Cypriot nuclear and particle physicist

Costas N. Papanicolas is a Cypriot nuclear and particle physicist with over 35 years' experience as a researcher, an educator and a scientific administrator.

His research interests are in the fields of particle & nuclear, hadronic physics, Solar Energy, Energy Policy and Climate Policy.

== Early life and education ==
He received his B.Sc. in physics (1972) and PhD in Nuclear Physics (1979) from the Massachusetts Institute of Technology (MIT) in the US.

== Career ==
Papanicolas has held positions at the French Atomic Energy Commission (Saclay, France) and was Professor of Physics at the University of Illinois (Urbana-Champaign, US) and at the University of Athens (Greece). He was the founding director of the Institute of Accelerating Systems and Applications (IASA) in Greece.

He is the CEO of the Cyprus Research and Educational Foundation (CREF) and, from 2008 to 2022, was president of The Cyprus Institute (CyI). In 2019, he was appointed as Advisor to the President of the Republic of Cyprus and Special Envoy on Climate Change.

During his career he held numerous positions in various organizations. He was a Member of the interim governing board and co-chair of the technical committee for the SESAME (Jordan), Chair of the appointments committee for the establishment of the Department of Natural Sciences of the University of Cyprus, and Chair of the Council on Educational Evaluation and Accreditation (CEEA) of the Republic of Cyprus.
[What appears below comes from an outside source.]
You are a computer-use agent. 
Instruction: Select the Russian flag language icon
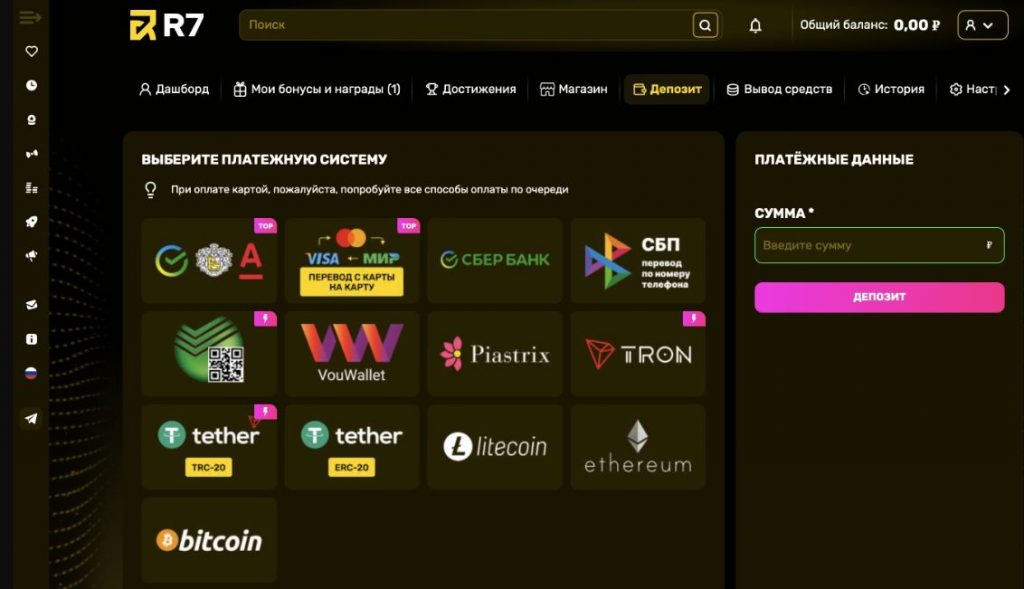[31, 373]
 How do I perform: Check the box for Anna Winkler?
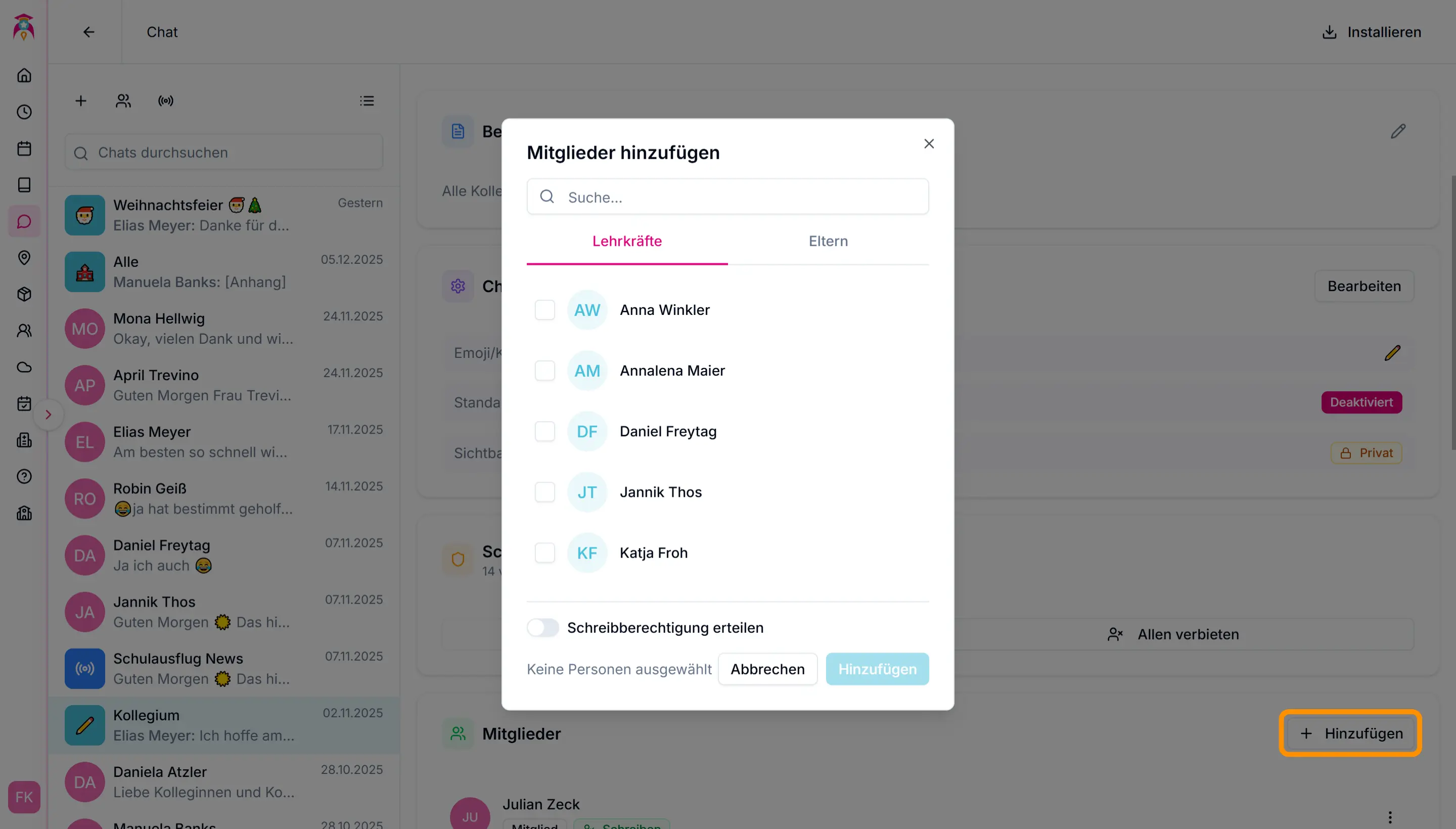[x=544, y=310]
He was a Member of the National Advisory Council for Research and the National Council for Research and Technology of Greece. He was chair of the Cyprus-CERN Committee, Vice-chair of the Cyprus Scientific Council, the Senior Advisory scientific body to the Cyprus government, and a Member of the National Research Council of Cyprus which is chaired by the President of the Republic of Cyprus.

== Publications ==
Papanicolas has over 180 publications in peer-reviewed journals, numerous conference proceedings and has written many popular articles on matters of science, policy and education. He holds two patents (in medical physics and solar energy).

== Awards & honours ==
He was awarded the Arnold O. Beckman Award at the Univ. of Illinois (1988), as well as, he is a Fellow of the American Physical Society since 1994, a Member of Academia Europaea since 2011, a Member of the Silk Road Academy of Sciences (China) since 2017, and a Founding and Permanent Member of the Cyprus Academy of Sciences, Letters and the Arts (2019).
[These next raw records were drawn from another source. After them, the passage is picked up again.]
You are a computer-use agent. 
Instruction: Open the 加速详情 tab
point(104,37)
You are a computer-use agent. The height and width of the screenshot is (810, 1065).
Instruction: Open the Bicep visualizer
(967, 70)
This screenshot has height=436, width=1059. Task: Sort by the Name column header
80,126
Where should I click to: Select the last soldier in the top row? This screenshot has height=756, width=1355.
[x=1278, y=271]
He is also professor emeritus, Senate of the University of Athens since 2018, and has received numerous awards, including the bestowment of a "Medal of Excellence for Service to the Cyprus Republic" (2019), the decoration as "Commendatore dell’ Ordine della Stella d’Italia" (2019), and J.M. Gago Award in European Science Policy”, bestowed by the Mister of Research and Higher Education of Portugal (2021).

Additionally, Pananicolas was elected Associate Member of the Overseas Academy of Sciences of France (ASOM) and he became the first Cypriot to receive such an honor.